Le mec arrive et je comprends qu’elle parle le Kosovar ou je ne sais quel
dialecte utilisé ici. Encore une fois, elle m’impressionne. J’imagine qu’elle a
commandé deux bières, au vu de ce que l’on nous sert.
– Où as-tu appris à parler cette langue ? m’enquiers-je.
– Un des nombreux secrets que tu n’es pas prêt à entendre, marmonne-t-elle. Ne
m’en parle plus, s’il te plaît, nous devons avoir l’air amoureux, pas en train de
s’opposer, ou de s’affronter.
J’acquiesce d’un signe de la tête avant de plonger dans ma pinte. Rien
d’exceptionnel, c’est une blonde quoi. Après une première gorgée, j’attrape
l’assise du tabouret d’Alice et la tire à moi. Nous sommes face à face, un de mes
genoux entre ses jambes. Je me penche vers elle et susurre à son oreille.
– Bien, et maintenant ? Quel est ton plan ?
– Poser des questions, me répond-elle, joueuse, une main sur ma joue.
Nous multiplions les gestes tendres et autres attentions l’un envers l’autre,
histoire de tromper notre monde. Pourtant, tout paraît si naturel, comme si rien
n’avait été oublié. C’est perturbant. Elle se tourne vers le mec qui nous a servis,
puis lui demande quelque chose. Je ne sais pas ce que c’est, mais le mec lui
adresse un sourire salace. Je commence à me lever pour intervenir, mais Alice
m’interrompt, pose ses lèvres douces sur les miennes et s’adresse de nouveau au
barman. Putain de bouche sexy… Quelques instants plus tard, il s’en va. Je
l’interroge du regard, mais elle me répond de patienter un peu. Revient le gars,
mais accompagné d’un autre homme.
– J’ai entendu dire que vous cherchez des coins sympas, s’adresse-t-il à nous
avec un accent local.
– Oui, minaude ma partenaire. Vous comprenez, nous venons de nous marier, et
nous adorons les endroits isolés. Comme ça, nous pouvons profiter de notre
intimité. Pleinement, si vous voyez ce que je veux dire !

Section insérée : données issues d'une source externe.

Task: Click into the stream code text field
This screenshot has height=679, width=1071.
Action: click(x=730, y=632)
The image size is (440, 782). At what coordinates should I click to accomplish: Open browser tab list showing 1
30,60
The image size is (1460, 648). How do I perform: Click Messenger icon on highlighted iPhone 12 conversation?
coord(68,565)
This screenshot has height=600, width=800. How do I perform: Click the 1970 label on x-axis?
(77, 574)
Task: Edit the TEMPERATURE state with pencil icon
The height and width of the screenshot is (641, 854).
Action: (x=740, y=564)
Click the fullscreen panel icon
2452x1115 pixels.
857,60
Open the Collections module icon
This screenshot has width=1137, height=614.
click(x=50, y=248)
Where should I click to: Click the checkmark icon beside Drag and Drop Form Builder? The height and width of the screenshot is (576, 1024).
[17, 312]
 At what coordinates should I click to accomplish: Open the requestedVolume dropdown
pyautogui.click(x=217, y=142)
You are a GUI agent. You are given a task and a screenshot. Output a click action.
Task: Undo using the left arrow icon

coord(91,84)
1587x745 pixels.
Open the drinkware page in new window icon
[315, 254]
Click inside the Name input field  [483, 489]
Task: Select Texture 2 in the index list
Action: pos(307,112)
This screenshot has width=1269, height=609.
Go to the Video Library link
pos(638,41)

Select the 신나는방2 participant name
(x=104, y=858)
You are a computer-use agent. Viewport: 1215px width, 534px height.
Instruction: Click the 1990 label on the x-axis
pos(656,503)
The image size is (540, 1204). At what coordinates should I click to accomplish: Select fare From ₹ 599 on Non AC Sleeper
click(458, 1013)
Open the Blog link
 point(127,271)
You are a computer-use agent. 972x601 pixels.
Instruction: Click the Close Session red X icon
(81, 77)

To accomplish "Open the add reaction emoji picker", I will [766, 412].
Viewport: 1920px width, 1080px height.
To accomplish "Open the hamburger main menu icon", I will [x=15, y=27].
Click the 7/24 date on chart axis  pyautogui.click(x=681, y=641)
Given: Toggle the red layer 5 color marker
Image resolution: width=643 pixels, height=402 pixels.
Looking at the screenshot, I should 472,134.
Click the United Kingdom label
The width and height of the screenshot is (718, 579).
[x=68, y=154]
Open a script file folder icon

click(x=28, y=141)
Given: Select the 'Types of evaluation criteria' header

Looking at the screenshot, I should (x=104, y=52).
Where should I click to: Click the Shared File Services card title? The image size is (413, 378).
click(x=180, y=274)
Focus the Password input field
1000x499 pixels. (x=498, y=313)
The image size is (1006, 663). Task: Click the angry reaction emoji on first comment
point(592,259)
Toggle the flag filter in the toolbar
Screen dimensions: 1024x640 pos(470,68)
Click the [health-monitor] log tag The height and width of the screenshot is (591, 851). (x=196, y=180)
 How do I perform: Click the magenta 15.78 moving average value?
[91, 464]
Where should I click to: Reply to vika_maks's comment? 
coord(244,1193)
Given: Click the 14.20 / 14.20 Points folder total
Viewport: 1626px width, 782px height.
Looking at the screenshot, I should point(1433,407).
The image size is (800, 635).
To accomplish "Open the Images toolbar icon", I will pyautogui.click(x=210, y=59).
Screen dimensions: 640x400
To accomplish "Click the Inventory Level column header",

– Je vois, lui sourit notre interlocuteur. Voici quelques adresses.
Il griffonne quelques noms sur une serviette en papier et la tend à Alice.
– Vous devriez trouver votre bonheur.
– Oh, merci beaucoup, Monsieur. J’aime tellement mon mari !
Sa main remonte et descend sur ma cuisse. Ses doigts me frôlent, et putain, ça
déclenche une salve de frissons le long de ma colonne. Elle sait encore me faire
vibrer, cette nana. Et rien qu’avec ses ongles.
Puis, le mec repart, et nous continuons à jouer le couple amoureux.
– OK, on a quelques noms de lieux isolés, il va falloir aller y jeter un œil, au cas
où, me prévient Alice.
– Oui. On ne va pas tarder à y aller, je pense qu’on nous a assez vus.
Ni trop, ni pas assez. Deux heures à boire quelques bières auront suffi à nous
fondre dans la masse. Et Alice sait toujours aussi bien jouer les nanas écervelées
et naïves.
– Chéri, j’ai la tête qui tourne, me dit-elle.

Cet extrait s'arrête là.